Global Comment

Where the world thinks out loud

Don’t make me defend Ann Widdecombe

graffiti inciting the viewer to fight sexism

Ann Widdecombe became a British Member of Parliament in 1987. A Conservative, she was socially at the right of her party, opposing LGBT rights and abortion and even supporting the return of the death penalty. When in the Home Office, she ruled that prisoners who give birth during their term of imprisonment should be shackled, and she left the Anglican church in favour of the Roman Catholic church when the former allowed women to become priests.

In short, Ann Widdecombe is an objectionable woman with prehistoric attitudes and the power, during her lengthy 23 years as an MP, to enact them into law. And yet, at the time, you would think that her worst sin was failing to live up to feminine standards of beauty.

With so much to legitimately criticise, Widdecombe should be an easy target. She consistently voted against laws such as equalising the age of consent for gay men, writing “one of the sundry horrors for which this Government is likely to be remembered will be that it gave its imprimatur to sodomy at 16“. She wrote an amendment against repealing Section 28, worked to restrict access to abortion services, and voted to limit laws that would aim to reduce climate change.

# Dataset entries
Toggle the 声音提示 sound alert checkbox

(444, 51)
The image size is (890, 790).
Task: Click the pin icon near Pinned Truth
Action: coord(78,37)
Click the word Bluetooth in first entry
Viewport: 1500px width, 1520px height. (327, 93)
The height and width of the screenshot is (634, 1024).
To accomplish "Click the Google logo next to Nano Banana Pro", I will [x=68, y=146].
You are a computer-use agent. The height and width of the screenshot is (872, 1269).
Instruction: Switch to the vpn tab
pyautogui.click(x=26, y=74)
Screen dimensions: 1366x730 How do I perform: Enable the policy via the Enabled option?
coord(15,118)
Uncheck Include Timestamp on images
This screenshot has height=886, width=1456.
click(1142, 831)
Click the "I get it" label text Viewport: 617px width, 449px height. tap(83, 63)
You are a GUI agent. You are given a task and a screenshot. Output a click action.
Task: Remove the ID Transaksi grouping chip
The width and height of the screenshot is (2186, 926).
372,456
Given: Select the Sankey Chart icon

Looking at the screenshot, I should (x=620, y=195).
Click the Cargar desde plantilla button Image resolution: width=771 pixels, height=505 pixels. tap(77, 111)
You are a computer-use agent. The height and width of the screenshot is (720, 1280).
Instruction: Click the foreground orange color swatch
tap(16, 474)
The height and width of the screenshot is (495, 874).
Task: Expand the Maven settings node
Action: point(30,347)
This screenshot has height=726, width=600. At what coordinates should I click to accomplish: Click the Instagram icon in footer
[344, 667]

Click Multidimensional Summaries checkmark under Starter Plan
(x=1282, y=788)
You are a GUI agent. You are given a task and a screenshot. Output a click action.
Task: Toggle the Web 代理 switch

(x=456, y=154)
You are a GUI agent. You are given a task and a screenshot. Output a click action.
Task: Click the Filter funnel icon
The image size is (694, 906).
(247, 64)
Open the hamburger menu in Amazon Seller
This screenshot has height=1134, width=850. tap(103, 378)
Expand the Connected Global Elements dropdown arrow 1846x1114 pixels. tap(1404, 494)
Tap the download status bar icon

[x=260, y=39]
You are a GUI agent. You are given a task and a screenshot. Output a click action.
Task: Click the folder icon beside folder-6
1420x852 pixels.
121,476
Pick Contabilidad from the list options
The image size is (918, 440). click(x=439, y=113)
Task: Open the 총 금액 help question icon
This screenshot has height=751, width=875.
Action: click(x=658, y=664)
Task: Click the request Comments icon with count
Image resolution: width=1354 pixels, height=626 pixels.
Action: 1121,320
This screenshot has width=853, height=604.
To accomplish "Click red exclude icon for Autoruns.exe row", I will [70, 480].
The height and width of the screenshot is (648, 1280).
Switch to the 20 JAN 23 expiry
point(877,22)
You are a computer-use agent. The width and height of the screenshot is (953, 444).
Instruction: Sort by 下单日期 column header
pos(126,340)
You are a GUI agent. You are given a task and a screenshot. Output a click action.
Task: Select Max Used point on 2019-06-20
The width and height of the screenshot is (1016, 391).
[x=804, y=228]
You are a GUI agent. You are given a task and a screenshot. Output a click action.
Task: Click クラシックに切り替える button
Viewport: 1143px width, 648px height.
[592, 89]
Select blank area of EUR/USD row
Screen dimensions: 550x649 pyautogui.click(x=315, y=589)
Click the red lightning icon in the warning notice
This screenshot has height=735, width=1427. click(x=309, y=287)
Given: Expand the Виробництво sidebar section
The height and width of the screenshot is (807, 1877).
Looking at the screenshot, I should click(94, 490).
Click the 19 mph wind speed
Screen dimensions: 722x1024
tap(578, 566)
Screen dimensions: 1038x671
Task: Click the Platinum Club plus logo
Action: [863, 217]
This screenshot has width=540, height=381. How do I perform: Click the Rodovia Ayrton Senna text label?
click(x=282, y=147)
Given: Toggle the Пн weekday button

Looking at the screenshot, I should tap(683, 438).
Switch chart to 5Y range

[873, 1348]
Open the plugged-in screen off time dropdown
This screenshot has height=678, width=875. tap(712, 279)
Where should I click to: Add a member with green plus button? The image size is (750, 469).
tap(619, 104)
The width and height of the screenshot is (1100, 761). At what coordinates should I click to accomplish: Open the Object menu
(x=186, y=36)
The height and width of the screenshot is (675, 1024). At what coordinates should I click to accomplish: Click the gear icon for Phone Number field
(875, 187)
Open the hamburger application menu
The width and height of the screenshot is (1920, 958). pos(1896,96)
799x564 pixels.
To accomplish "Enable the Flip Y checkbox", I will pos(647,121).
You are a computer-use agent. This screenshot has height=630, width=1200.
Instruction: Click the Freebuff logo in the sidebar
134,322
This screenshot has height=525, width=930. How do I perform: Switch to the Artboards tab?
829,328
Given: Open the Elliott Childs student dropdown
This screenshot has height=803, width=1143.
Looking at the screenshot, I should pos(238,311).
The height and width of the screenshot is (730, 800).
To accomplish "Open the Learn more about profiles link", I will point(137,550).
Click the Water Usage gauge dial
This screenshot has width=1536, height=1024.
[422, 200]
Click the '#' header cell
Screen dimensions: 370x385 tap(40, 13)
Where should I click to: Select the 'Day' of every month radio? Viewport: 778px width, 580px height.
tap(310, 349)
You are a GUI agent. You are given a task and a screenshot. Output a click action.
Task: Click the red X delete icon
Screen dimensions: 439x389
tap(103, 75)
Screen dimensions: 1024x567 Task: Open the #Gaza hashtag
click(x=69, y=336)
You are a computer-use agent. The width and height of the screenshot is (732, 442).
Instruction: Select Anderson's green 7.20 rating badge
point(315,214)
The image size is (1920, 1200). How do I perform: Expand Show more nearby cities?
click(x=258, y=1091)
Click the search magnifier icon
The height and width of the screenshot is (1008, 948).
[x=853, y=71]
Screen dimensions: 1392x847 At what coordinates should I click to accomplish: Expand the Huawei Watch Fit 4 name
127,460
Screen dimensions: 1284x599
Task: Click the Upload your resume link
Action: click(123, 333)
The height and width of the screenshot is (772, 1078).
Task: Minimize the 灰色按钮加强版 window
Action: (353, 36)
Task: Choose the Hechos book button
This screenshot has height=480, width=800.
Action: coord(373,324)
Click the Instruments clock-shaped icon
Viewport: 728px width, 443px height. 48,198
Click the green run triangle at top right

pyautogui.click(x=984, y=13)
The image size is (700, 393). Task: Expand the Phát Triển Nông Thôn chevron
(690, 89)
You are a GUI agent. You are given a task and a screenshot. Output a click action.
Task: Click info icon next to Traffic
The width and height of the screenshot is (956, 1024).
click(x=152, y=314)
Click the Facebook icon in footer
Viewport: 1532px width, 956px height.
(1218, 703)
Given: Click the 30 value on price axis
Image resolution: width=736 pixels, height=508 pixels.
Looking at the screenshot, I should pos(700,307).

# Required work
Continue the article on Ann Widdecombe from the point where it ends. The items are separate material with no connection to the article on Ann Widdecombe.

# Result
But you would be forgiven, if you saw comments about her throughout the nineties and beyond, for believing that the worst thing she had ever done was fail to – what? Have plastic surgery? Lose weight?

In recent months she has come out of her political retirement. She stood as an MEP candidate for the Brexit Party and won, so we have more Widdecombe coverage to look forward to for the remainder of our time in the European Union.

I guess she was perceived to fail to care about her appearance, which is a deadly depravity for a woman. But it is not just women who get this treatment. This week, I saw Nigel Farage – guilty of so very many genuinely awful things – criticised for the state of his teeth, while Trump is consistently laughed at because of his weight.

Don’t make me defend Farage and Trump, too

Somebody’s appearance is an easy target. There are no objective ways to assess whether somebody is attractive or not and, for women in particular, being considered to be anywhere on the attractiveness scale can work against you. Too pretty? Bimbo. Too ugly? Hag.

So if we’re talking and you bring up Widdecombe’s terrible voting record, I will join you in slating her. I could do that for hours. But if you bring up her breast size or her facial features or her weight, I will stick up for her with a vehemence I don’t often make visible. We should not care about those things, and we are hurting others when we are cruel about them.

If we call her fat and laugh, then anybody else who has ever been called fat will know you are also laughing at them, too.

If we call her ugly and cringe, then anybody else who has ever been called ugly will know that you are also cringing at them, too.

If we point at Farage’s mouth and groan, then anybody else whose teeth have ever been mocked will know that you are also mocking them, too.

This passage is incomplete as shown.